Enabling Collaboration between Human Creators and Generative Visual Models

Talk
Jun-Yan Zhu
Carnegie Mellon University
Time: 
10.27.2023 14:00 to 15:00
Location: 

IRB 4105

Large-scale generative visual models, such as DALL·E2 and Stable Diffusion, have made content creation as little effort as writing a short text description. Meanwhile, these models also spark concerns among artists, designers, and photographers about job security and proper credit for their contributions to the training images. This leads to many questions: Will generative models make creators’ jobs obsolete? Should creators stop publicly sharing their work? Should we ban generative models altogether?

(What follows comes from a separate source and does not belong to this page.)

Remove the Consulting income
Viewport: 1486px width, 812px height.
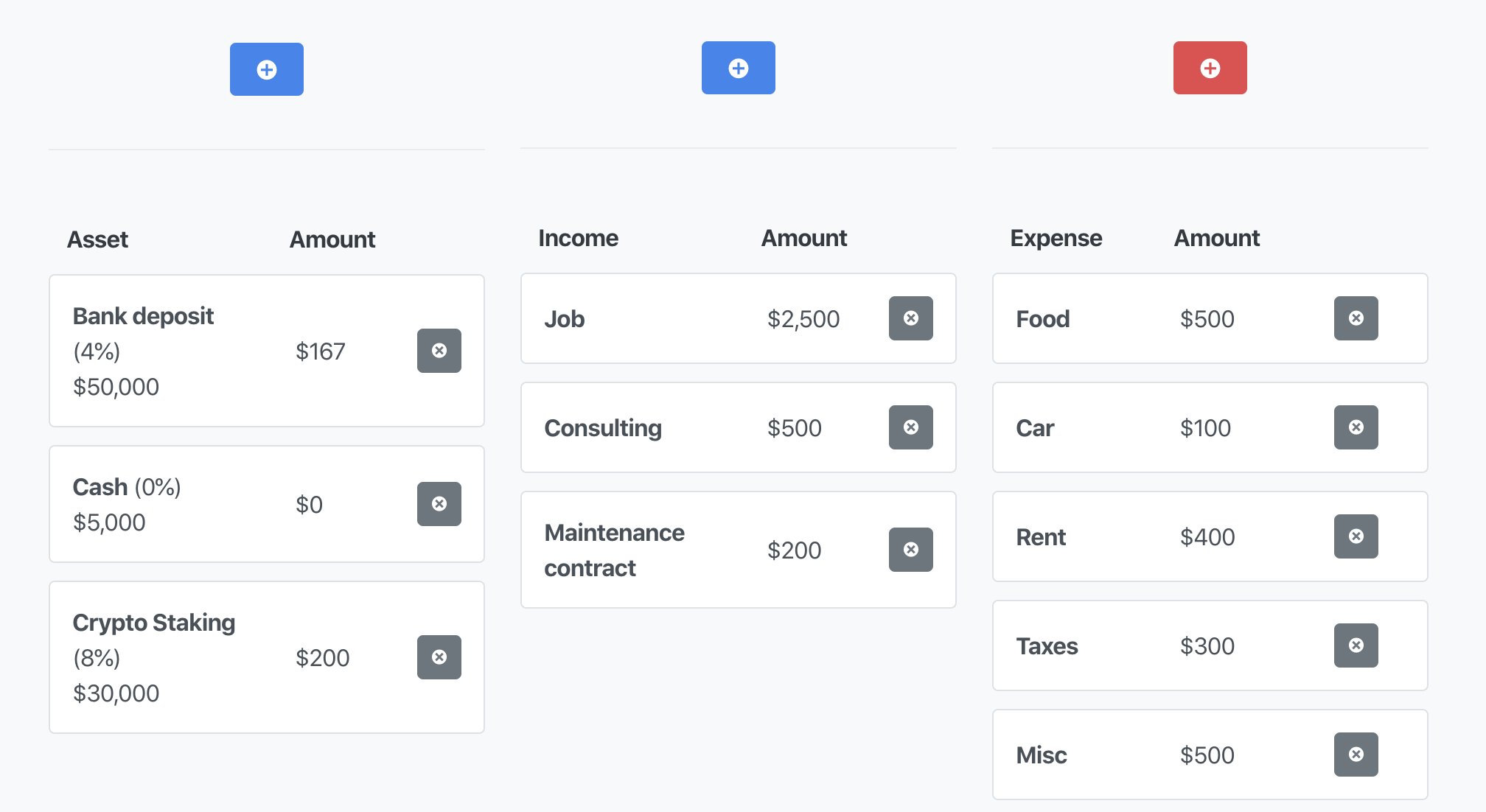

In this talk, I argue that human creators and generative models can coexist. To achieve it, we need to involve creators in the loop of both model inference and model creation while crediting their efforts for their involvement. I will first explore our recent efforts in model rewriting, which allows creators to freely control the model’s behavior by adding, altering, or removing concepts and rules. I will demonstrate several applications, including creating new visual effects, customizing models with multiple personal concepts, and removing copyrighted content. I will then discuss our data attribution algorithm for assessing the influence of each training image for a generated sample. Collectively, we aim to allow creators to leverage the models while retaining control over the creation process and data ownership.